(Source document Opens)
South Carolina health officials announced another day’s worth of data that featured fewer coronavirus cases in the Palmetto State – the third straight day of declines – although the state’s death toll related to the virus continued to rise. Meanwhile, officials are standing by projections showing huge spikes in cases over the next seventeen days – even though the current trends don’t appear to support those predictions.
Additionally, a national group that has been projecting state-by-state deaths related to the virus upped its fatality predictions for South Carolina – showing another uptick in likely deaths (although its latest model is still well below its original projections).
Confused? You should be … everything about this virus has been a moving target from the very beginning.
Which means decisions made by politicians are prone to erraticism (or more erraticism than usual).
Anyway, according to the latest release from the S.C. Department of Health and Environmental Control (SCDHEC), there were 105 new confirmed or presumed positive coronavirus cases in South Carolina since the last batch of data was released on Tuesday. That brings the statewide total to 3,656 confirmed or presumed positive cases since the agency began tracking the data in early March.
Case totals have dipped for three straight days – 127 on Monday, 115 yesterday and 105 today.
The agency did announce ten additional deaths related to exposure from the virus, however – the second consecutive day deaths have been in double digits. That brings the statewide death toll to 107, again, since health officials have been tracking the virus. Of the ten newly announced deaths, seven were elderly South Carolinians with underlying health issues – two from Kershaw county and one apiece from Colleton, Georgetown, Greenville, Lancaster and Spartanburg counties.
Meanwhile, one of the newly announced deaths was an elderly individual from McCormick county whose “health conditions are still under investigation.” The other two newly announced deaths were middle-aged individuals with underlying health conditions from Richland and Sumter counties.
It is not clear at this point how many South Carolinians have contracted the coronavirus and recovered – but then again it also isn’t clear how many Palmetto State residents may have had the virus and recovered before government began tracking the data.
Nor is it clear how many may have died prior to March 6 … which is when SCDHEC announced the first two confirmed cases in the state.
How many will die before it is all said and done?
According to the latest projections from the Institute for Health Metrics and Evaluation (IHME) in Seattle, Washington, a total of 680 South Carolinians are now expected to die as result of exposure to the first wave of the virus. That figure is higher than the 470 deaths projected early last week (but well below the 1,090 Palmetto State deaths the IHME was originally predicting).
(Source document Closes)
(Data for review Opens)
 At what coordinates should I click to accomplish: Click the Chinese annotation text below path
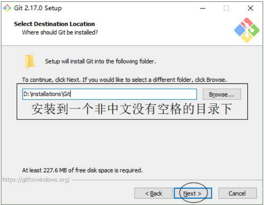132,109
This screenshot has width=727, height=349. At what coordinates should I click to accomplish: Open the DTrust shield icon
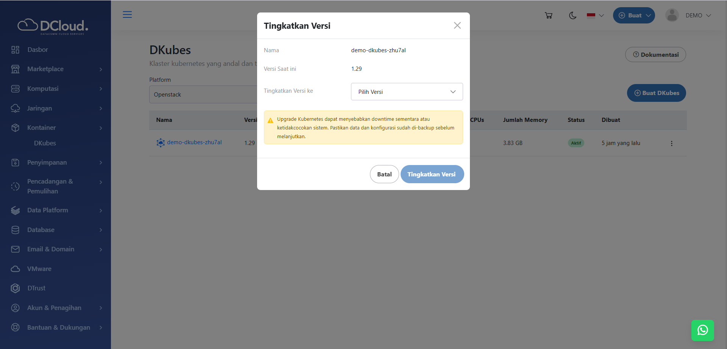point(15,288)
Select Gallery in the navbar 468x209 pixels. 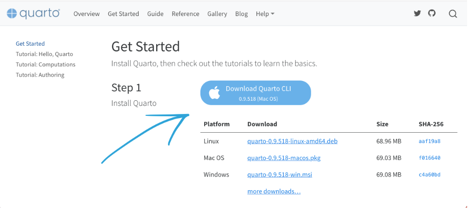pos(217,14)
(Data for review Closes)
▸ Aim of the exercise: In the South Carolina coronavirus report, how many total South Carolina deaths does the Institute for Health Metrics and Evaluation's latest projection expect from the first wave of the virus?

▸ Exercise response: 680 deaths.